Indeed, several RSPH faculty members played crucial roles in containing the anthrax crisis and continue to work on issues related to bioterrorism, says Dean James Curran. David Stephens, director of the Division of Infectious Diseases in the Emory School of Medicine and professor of epidemiology at RSPH, directed CDC’s clinical team during the anthrax outbreak. Professor of International Health Keith Klugman recently tested a new class of drugs against antibiotic-resistant strains of anthrax. Biostatisticians Ira Longini and Elizabeth Halloran are adapting long-used statistical models of influenza outbreaks to map the distribution and trajectory of smallpox outbreaks in various scenarios. Their results should help the National Institutes of Health prepare vaccination and quarantine strategies to prepare for bioterrorist smallpox attacks.

For scientific expertise on anthrax, the national press turned to Philip Brachman, professor of international health and retired CDC epidemiologist. In 1957, he investigated the only other inhalational anthrax epidemic in US history. During the recent epidemic, his frank opinions and expert advice on human anthrax infections were quoted almost daily. “Schools of public health have an obligation to alert and educate the public,” says Brachman. “We may not prevent bioterrorism—the first indication of any bioterroristic event is that it happens—but how we react can stop too many lives from being destroyed.”

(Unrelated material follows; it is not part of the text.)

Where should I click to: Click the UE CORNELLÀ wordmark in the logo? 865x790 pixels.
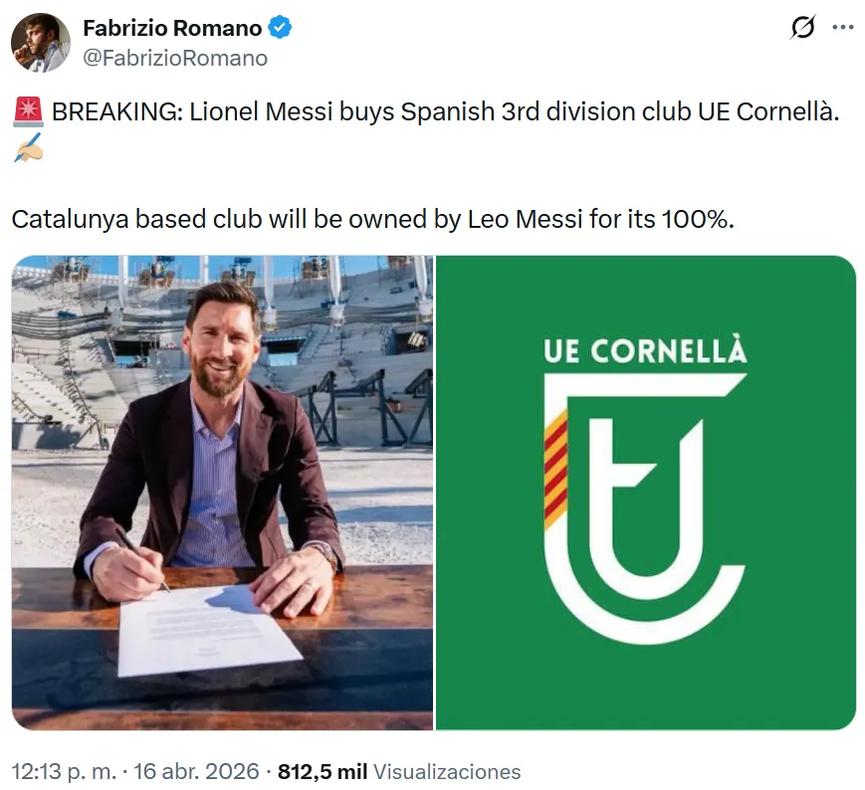[645, 351]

Recent events have transformed the nation’s psyche, and public health priorities have changed along with it, says Curran. “We are living in a time when a far-off threat now seems imminent. We’re learning new things every day, and one thing we’ve learned is that bioterrorism can work using anthrax. We have been in the midst of a national public health crisis, and Emory’s faculty and our CDC colleagues have done yeoman’s work under incredible pressure and indeed some threat to their own lives. I am proud to say that our faculty stepped up to the plate when they were needed.”

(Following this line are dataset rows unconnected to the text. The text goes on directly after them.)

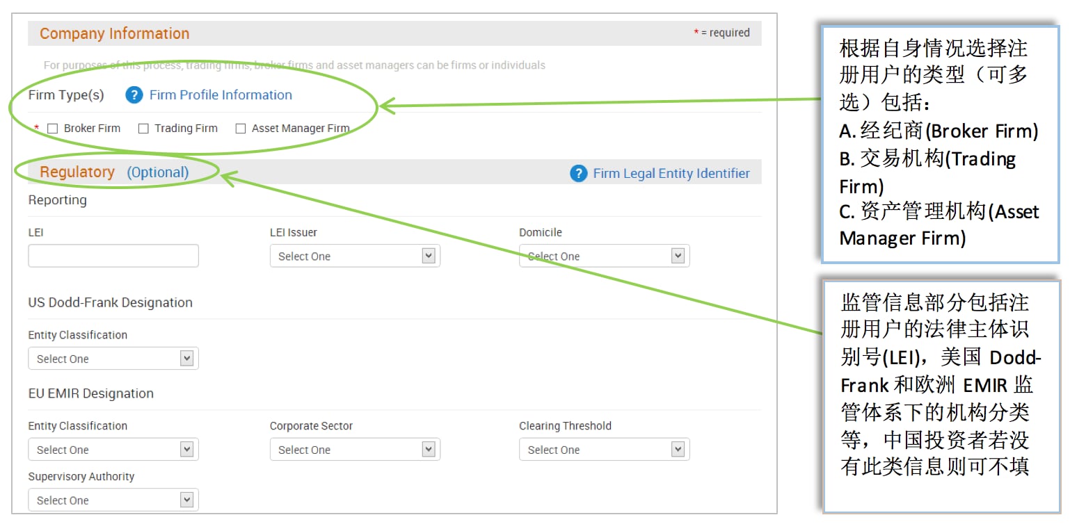1070x531 pixels.
Task: Expand the Domicile dropdown
Action: pos(604,256)
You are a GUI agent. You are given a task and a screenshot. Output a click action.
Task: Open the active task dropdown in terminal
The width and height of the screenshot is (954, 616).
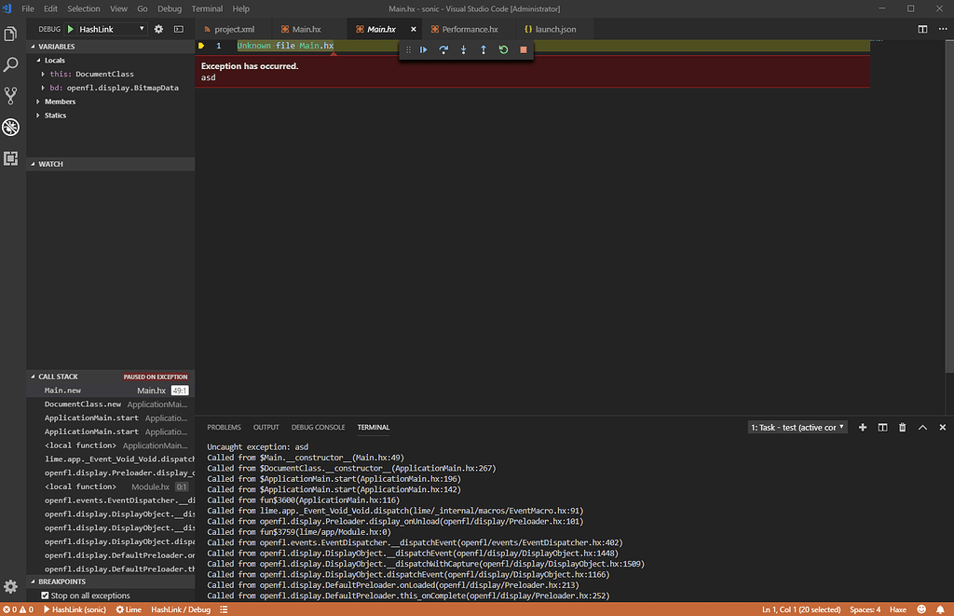pyautogui.click(x=797, y=426)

“Schools of public health have an obligation to alert and educate the public.”


—Philip Brachman


Related articles in this issue:

An invisible threat
Bacillus anthracis sounds like the scientific name of a delicate flower, like Queen Anne’s Lace.

When disaster stikes
On September 12, standing amid the rubble of the World Trade Center, he quickly realized that the public health effects of this disaster would be different.

Resisting anthrax
Prescriptions for Ciproflaxin have been going like hotcakes.


Spring 2002 Issue | Dean's Message | In Brief | Innocence Lost |
Making Smoking History | Alumni News | Rollins School of Public Health


Copyright © Emory University, 2002. All Rights Reserved.
Send comments to hsnews@emory.edu.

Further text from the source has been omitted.